Sat, Apr 20, 2013 - Page 14 News List

Investment in PRC shifting: DBS

GOING STRONG:Taiwanese companies are moving inland to penetrate deeper into China’s markets, focusing on services, such as finance, trade and real estate

By Crystal Hsu  /  Staff reporter

Taiwanese firms are not pulling out of China despite rising labor costs, but are moving from coastal to inland areas as they shift their investment focus from manufacturing to services, DBS Bank said in a report.

The report contradicted the popular belief that Taiwanese companies are relocating to South Asia to cut labor costs or moving home as the government is beckoning.

“We don’t see an exodus of Taiwanese firms from China though production costs have risen significantly in recent years,” DBS economist Ma Tieying (馬鐵英) said in the report.

From 2007 to last year, Taiwan’s foreign direct investment (FDI) in China gained 5.1 percent — although the total value slipped in 2011 and last year from the peak in 2010, Ma said.

The recent decline in Taiwanese FDI occurred mostly in China’s coastal areas — with investment in Guangdong and Jiangsu provinces falling from US$10.1 billion (NT$301.38 billion) in 2010 to US$7 billion last year.

During the same period, FDI reached a record US$5.8 billion in inland provinces, especially in Sichuan Province and the northeastern region of China, Ma said.

More affordable wages accounted for the migration, he said.

By relocating from Guangdong and Jiangsu to Sichuan and Liaoning, firms can lower labor costs by 15 percent, Ma said, adding that in the central part of China, such as Hubei, Hunan, Hebei, Henan and Jiangxi provinces, wages are 20 to 25 percent lower.

Investing in inner provinces also helps Taiwanese firms penetrate deeper into China’s markets, as the central, western and northeastern regions account for more than 60 percent of the population, the economist said.

China’s domestic market is also attractive to Taiwanese firms in the service sector, he said.

Investment in the service sector rose to a record US$5.1 billion last year, with the money mostly going into financial services, wholesale and retail trade, and real estate, DBS statistics showed.

An increasing per capita income and progress in urbanization are changing the lifestyles and spending behavior of Chinese consumers, leading to the upgrade of consumption structure toward services, the Singaporean bank said.

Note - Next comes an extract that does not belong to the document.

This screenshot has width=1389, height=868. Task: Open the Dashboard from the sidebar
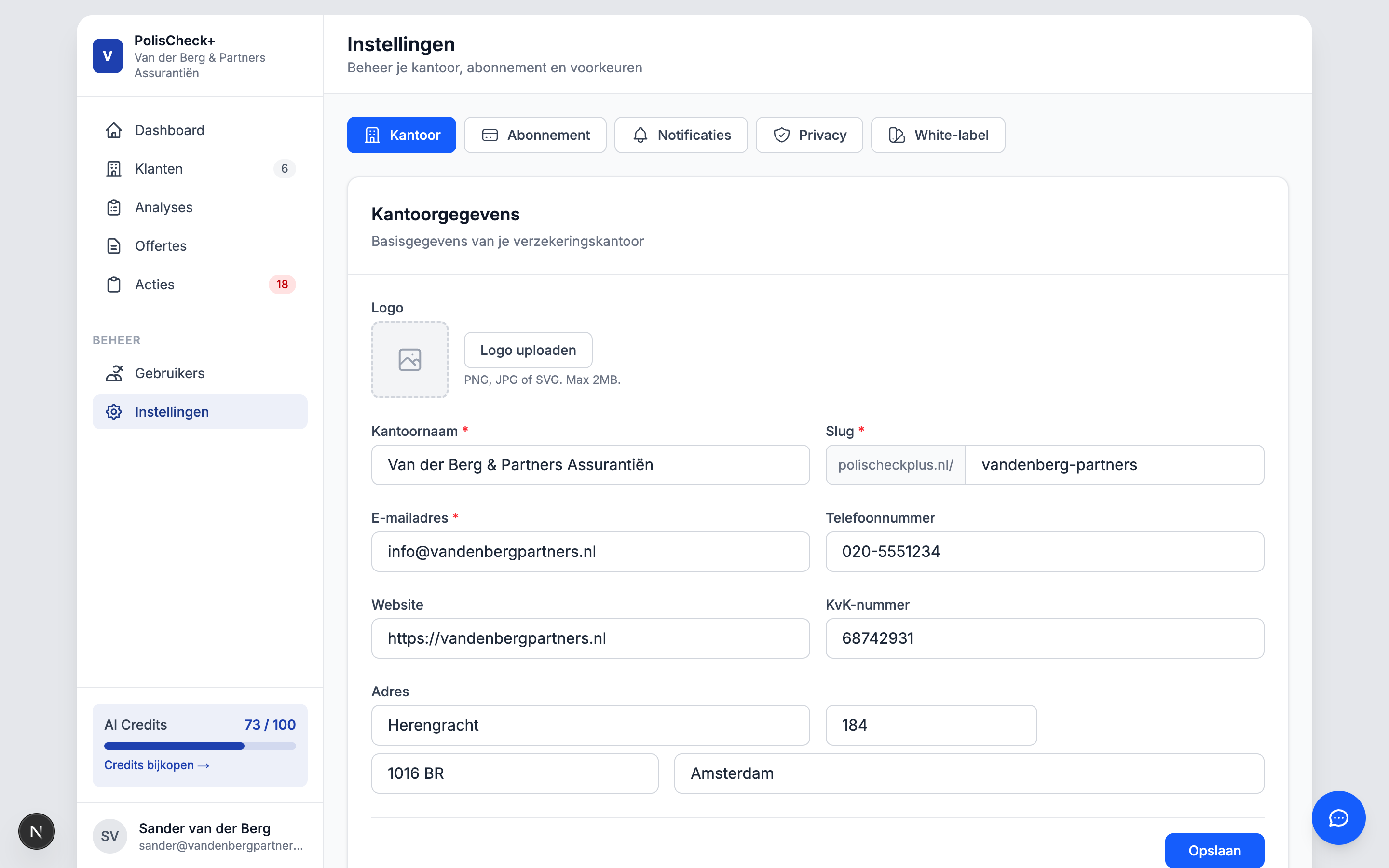click(x=169, y=130)
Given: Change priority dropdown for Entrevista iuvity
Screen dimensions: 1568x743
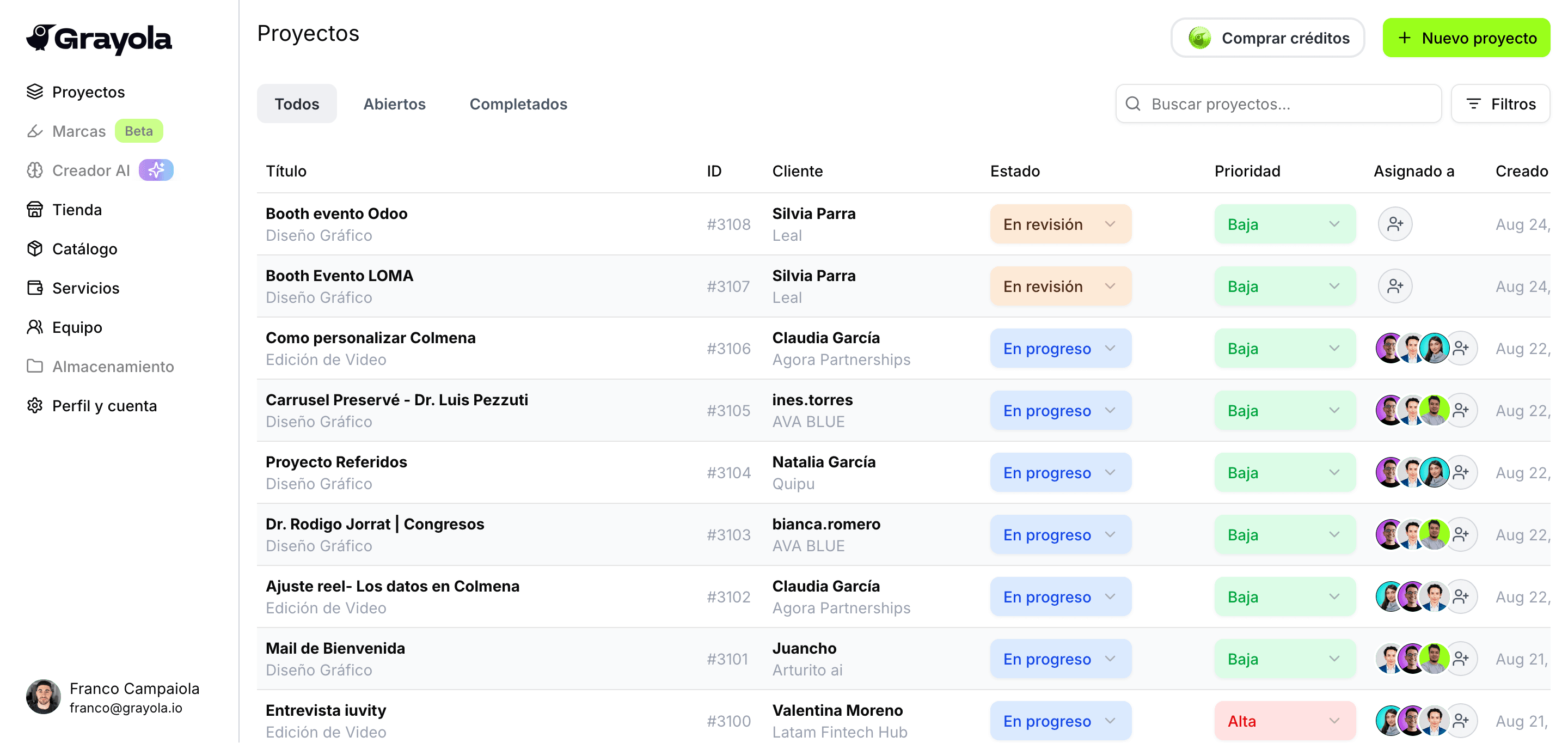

FDI is the only way to capitalize on China’s service demand given the non-tradable nature of services, Ma said.

By contrast, Taiwanese FDI in ASEAN grew by only US$0.2 billion in the past two years, most of which were concentrated on Vietnam, DBS said.

Poor infrastructure, a relatively low degree of policy predictability and large cultural differences remain barriers for Taiwanese firms, the bank said.

Moving back to Taiwan is not feasible for all firms because manufacturers in labor-intensive sectors would face even higher cost pressure, Ma said.

Nonetheless, since November last year, when the government launched a special program to facilitate repatriation, applications for investment have grown to US$5.9 billion as of February, a big jump from US$1.6 billion in the first 10 months of last year.